*** DATA EXCERPTS ***
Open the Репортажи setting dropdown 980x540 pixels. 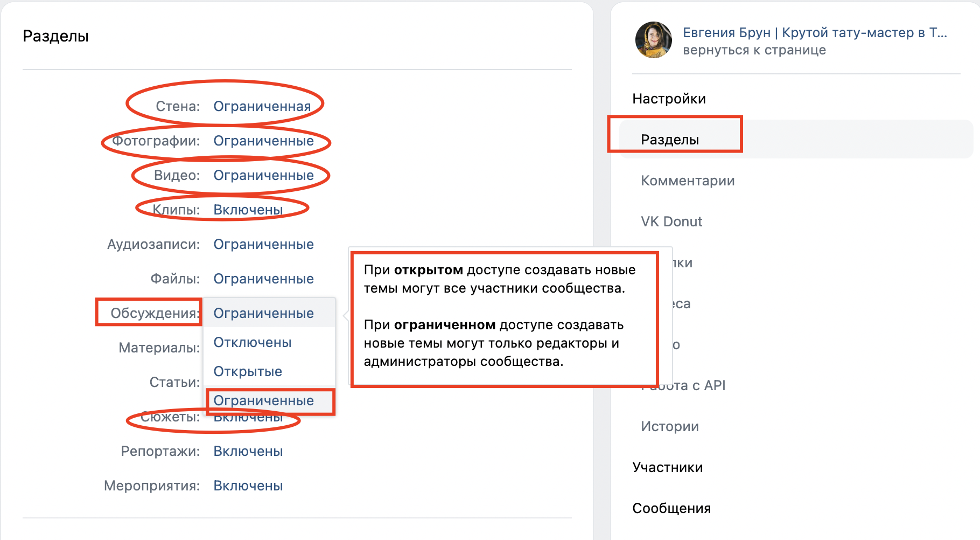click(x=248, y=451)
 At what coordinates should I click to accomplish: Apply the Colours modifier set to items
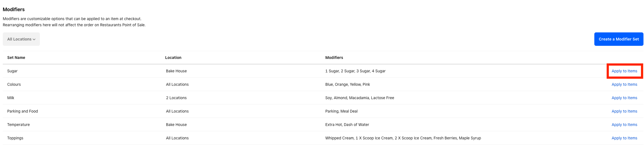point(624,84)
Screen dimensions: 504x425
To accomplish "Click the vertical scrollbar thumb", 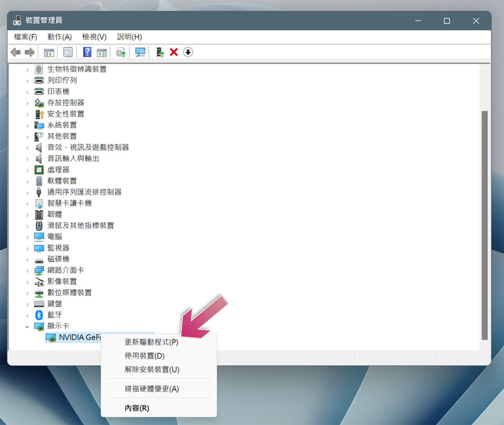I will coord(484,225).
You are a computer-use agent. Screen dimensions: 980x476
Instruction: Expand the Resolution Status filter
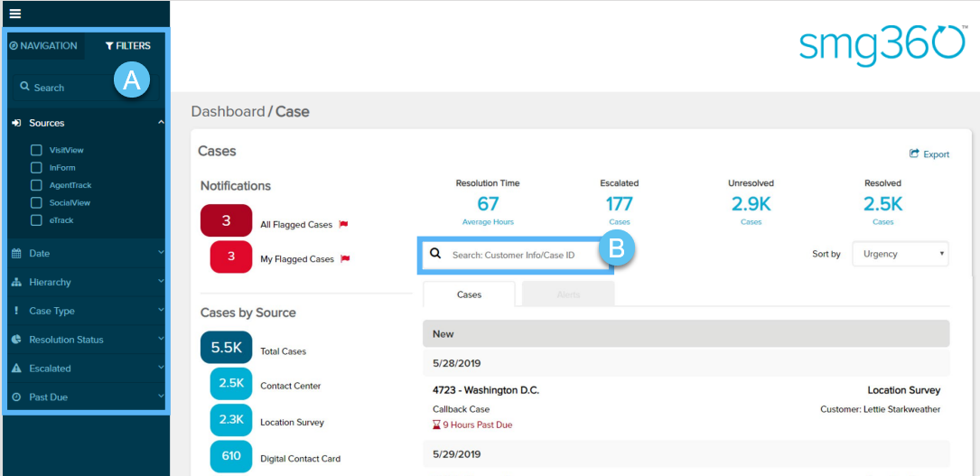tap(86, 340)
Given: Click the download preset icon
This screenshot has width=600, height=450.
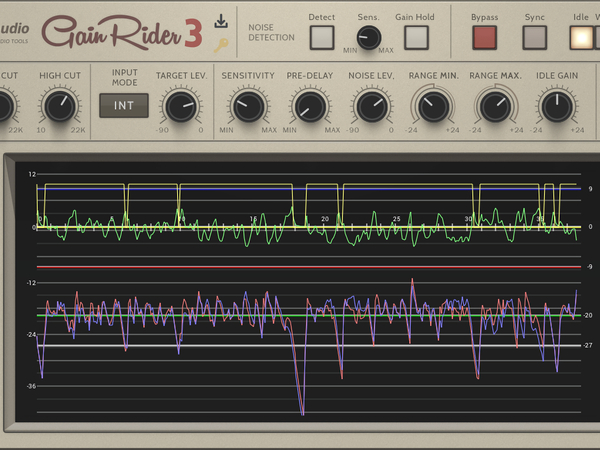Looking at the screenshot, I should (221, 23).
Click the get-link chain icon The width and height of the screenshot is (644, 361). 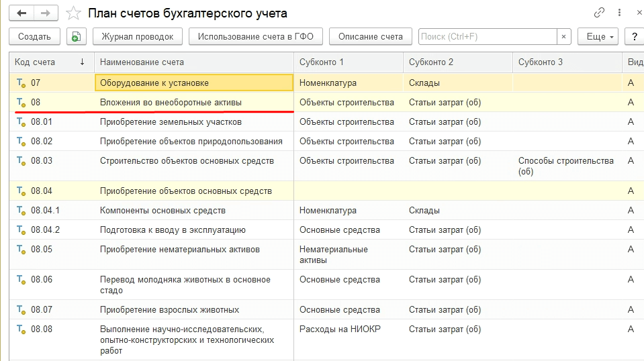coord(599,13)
*** End of DATA EXCERPTS ***
*** DATA EXCERPTS ***
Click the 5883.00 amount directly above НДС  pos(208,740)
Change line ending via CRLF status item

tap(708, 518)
*** End of DATA EXCERPTS ***
*** DATA EXCERPTS ***
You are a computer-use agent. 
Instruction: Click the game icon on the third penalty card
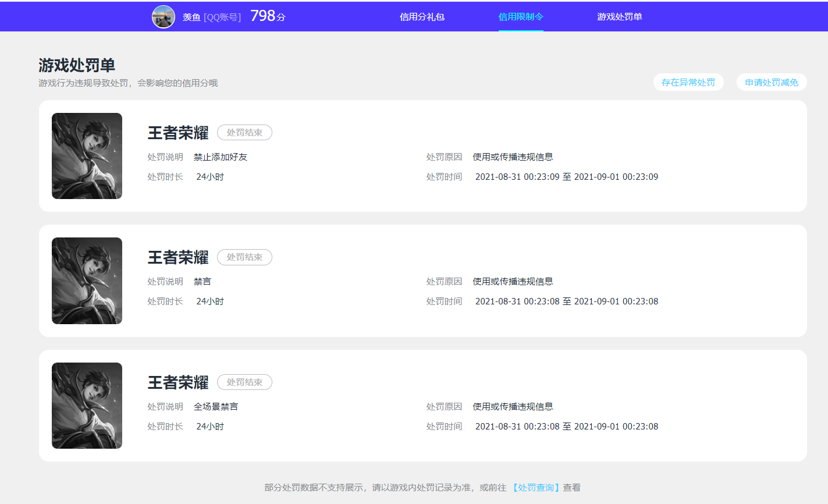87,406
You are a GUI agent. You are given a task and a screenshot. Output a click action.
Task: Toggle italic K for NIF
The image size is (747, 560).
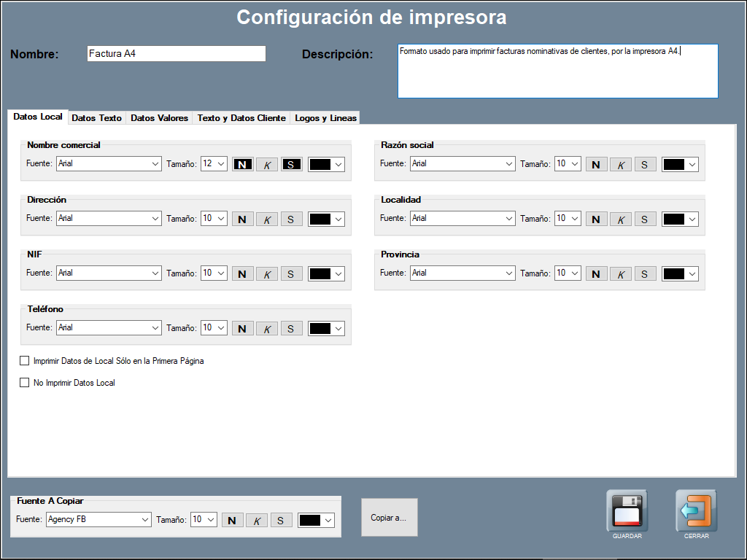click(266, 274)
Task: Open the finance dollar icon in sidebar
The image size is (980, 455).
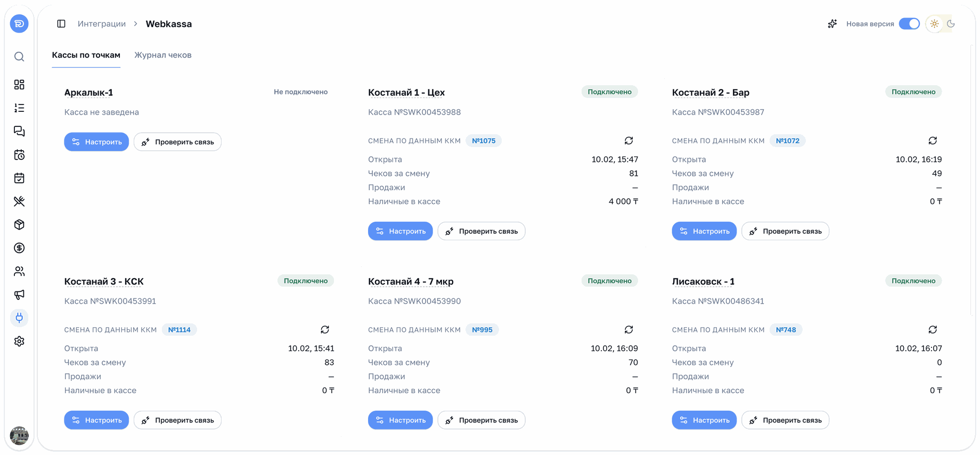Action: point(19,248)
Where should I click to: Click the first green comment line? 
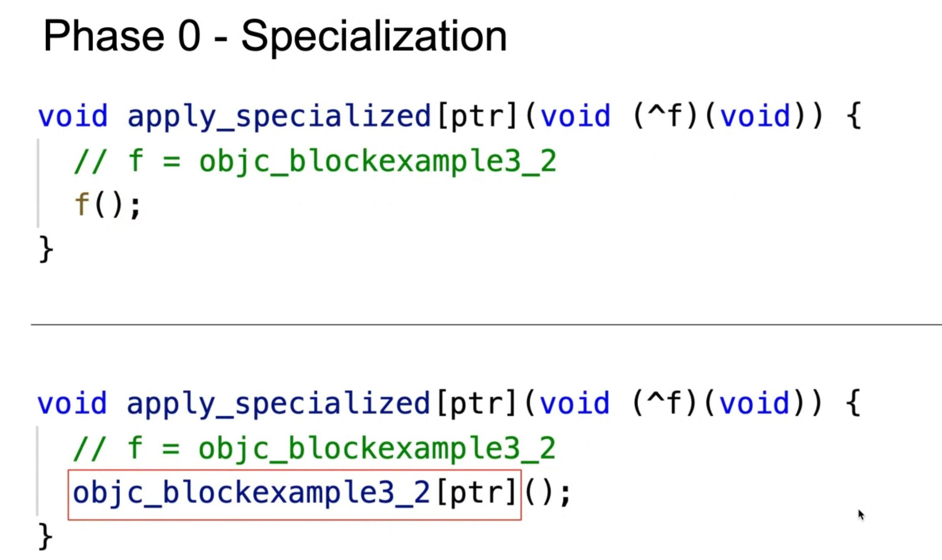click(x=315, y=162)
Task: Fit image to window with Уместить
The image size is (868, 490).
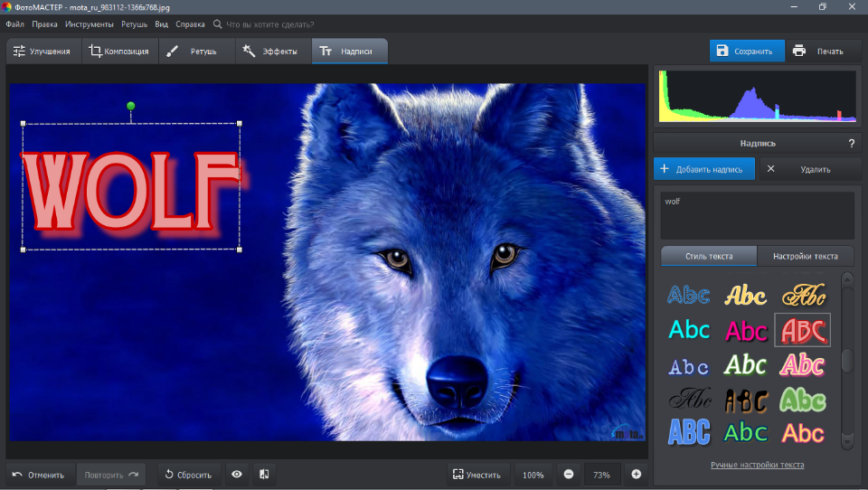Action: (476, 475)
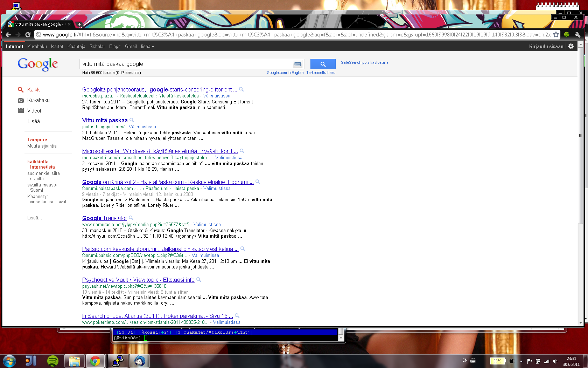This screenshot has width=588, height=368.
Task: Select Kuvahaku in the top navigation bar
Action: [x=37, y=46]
*** End of DATA EXCERPTS ***
• **WHAT IS REQUIRED**
Look through the data above and report every line in which "computer" appears.

• **OUTPUT OF THE TASK**
You are a computer-use agent. Screen dimensions: 980x476
You are a computer-use agent. 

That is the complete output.